[Entries on target coordinates]
** START **
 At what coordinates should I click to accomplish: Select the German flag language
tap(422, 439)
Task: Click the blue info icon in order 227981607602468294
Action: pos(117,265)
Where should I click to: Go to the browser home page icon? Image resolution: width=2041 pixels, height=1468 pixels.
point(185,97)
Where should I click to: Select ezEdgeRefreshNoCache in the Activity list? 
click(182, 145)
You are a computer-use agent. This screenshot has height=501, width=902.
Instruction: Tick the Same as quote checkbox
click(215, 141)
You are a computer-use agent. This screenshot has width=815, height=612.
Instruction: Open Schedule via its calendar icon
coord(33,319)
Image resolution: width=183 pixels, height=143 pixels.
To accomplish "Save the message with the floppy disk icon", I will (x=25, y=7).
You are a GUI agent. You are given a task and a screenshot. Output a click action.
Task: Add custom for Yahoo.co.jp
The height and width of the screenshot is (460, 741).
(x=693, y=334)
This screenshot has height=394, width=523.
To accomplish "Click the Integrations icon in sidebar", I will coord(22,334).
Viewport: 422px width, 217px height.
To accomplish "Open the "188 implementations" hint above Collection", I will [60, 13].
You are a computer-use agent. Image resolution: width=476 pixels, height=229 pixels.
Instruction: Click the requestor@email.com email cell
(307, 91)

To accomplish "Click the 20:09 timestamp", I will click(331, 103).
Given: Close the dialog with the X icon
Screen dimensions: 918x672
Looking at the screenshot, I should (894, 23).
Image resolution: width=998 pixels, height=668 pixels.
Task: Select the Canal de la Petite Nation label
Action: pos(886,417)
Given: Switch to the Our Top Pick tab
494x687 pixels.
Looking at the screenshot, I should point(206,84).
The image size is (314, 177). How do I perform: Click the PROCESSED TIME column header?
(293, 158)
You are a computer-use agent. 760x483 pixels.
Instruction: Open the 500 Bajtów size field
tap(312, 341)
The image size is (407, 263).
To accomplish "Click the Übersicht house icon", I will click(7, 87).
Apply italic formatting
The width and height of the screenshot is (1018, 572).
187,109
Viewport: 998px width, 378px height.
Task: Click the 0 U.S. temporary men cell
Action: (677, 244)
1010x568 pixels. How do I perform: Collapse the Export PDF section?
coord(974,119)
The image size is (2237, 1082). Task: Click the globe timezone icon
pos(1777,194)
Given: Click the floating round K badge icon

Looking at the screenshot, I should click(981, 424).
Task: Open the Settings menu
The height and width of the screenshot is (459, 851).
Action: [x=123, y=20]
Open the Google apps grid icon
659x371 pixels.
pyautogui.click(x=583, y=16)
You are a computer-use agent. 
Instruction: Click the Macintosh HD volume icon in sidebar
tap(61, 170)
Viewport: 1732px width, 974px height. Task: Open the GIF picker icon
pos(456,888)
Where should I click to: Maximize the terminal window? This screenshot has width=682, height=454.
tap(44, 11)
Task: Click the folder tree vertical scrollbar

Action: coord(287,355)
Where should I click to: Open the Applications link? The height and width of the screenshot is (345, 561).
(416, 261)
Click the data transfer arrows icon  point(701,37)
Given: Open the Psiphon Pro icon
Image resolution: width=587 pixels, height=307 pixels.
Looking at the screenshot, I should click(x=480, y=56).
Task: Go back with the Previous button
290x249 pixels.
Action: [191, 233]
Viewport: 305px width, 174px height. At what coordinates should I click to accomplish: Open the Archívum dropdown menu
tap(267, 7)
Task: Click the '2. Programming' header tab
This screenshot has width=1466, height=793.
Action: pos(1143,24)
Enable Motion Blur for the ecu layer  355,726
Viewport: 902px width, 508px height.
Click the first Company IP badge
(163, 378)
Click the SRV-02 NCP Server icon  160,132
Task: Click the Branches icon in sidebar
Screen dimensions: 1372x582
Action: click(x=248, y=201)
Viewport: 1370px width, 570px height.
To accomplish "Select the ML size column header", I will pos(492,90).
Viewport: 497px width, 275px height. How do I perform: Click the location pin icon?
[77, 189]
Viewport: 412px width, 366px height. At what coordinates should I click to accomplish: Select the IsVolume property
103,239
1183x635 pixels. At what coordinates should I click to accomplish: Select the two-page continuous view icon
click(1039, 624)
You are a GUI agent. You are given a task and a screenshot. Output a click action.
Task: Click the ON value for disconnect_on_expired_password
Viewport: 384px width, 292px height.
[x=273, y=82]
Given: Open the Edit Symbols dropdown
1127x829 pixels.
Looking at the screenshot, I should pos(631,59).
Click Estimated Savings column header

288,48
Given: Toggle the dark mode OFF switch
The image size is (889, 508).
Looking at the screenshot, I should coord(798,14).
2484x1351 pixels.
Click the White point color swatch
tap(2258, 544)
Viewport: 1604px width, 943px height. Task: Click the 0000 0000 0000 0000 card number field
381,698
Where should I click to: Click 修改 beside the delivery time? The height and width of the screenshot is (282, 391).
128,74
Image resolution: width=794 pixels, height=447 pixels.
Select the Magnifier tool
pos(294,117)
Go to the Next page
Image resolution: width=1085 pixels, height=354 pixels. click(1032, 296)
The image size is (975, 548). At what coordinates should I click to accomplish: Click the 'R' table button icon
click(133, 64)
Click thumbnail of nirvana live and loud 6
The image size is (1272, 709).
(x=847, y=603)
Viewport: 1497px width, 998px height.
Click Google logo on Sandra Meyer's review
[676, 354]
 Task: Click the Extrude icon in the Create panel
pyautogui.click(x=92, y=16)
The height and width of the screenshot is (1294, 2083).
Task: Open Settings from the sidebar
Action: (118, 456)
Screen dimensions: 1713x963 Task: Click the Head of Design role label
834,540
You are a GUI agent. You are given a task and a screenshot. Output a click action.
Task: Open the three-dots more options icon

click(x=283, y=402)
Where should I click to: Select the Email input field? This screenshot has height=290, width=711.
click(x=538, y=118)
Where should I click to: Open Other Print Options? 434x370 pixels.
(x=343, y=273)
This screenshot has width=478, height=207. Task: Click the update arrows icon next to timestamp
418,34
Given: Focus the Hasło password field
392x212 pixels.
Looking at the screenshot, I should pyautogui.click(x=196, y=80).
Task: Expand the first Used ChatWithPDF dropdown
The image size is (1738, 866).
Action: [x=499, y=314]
** END **
TASK STATEMENT » Please render the material as a JSON list of strings, one string per line, from its first line through the line containing "will (x=25, y=7).". Leave out blank lines.

ANSWER TO THIS EXERCISE »
[
  " At what coordinates should I click to accomplish: Select the German flag language",
  "tap(422, 439)",
  "Task: Click the blue info icon in order 227981607602468294",
  "Action: pos(117,265)",
  "Where should I click to: Go to the browser home page icon? Image resolution: width=2041 pixels, height=1468 pixels.",
  "point(185,97)",
  "Where should I click to: Select ezEdgeRefreshNoCache in the Activity list? ",
  "click(182, 145)",
  "You are a computer-use agent. This screenshot has height=501, width=902.",
  "Instruction: Tick the Same as quote checkbox",
  "click(215, 141)",
  "You are a computer-use agent. This screenshot has width=815, height=612.",
  "Instruction: Open Schedule via its calendar icon",
  "coord(33,319)",
  "Image resolution: width=183 pixels, height=143 pixels.",
  "To accomplish \"Save the message with the floppy disk icon\", I will (x=25, y=7)."
]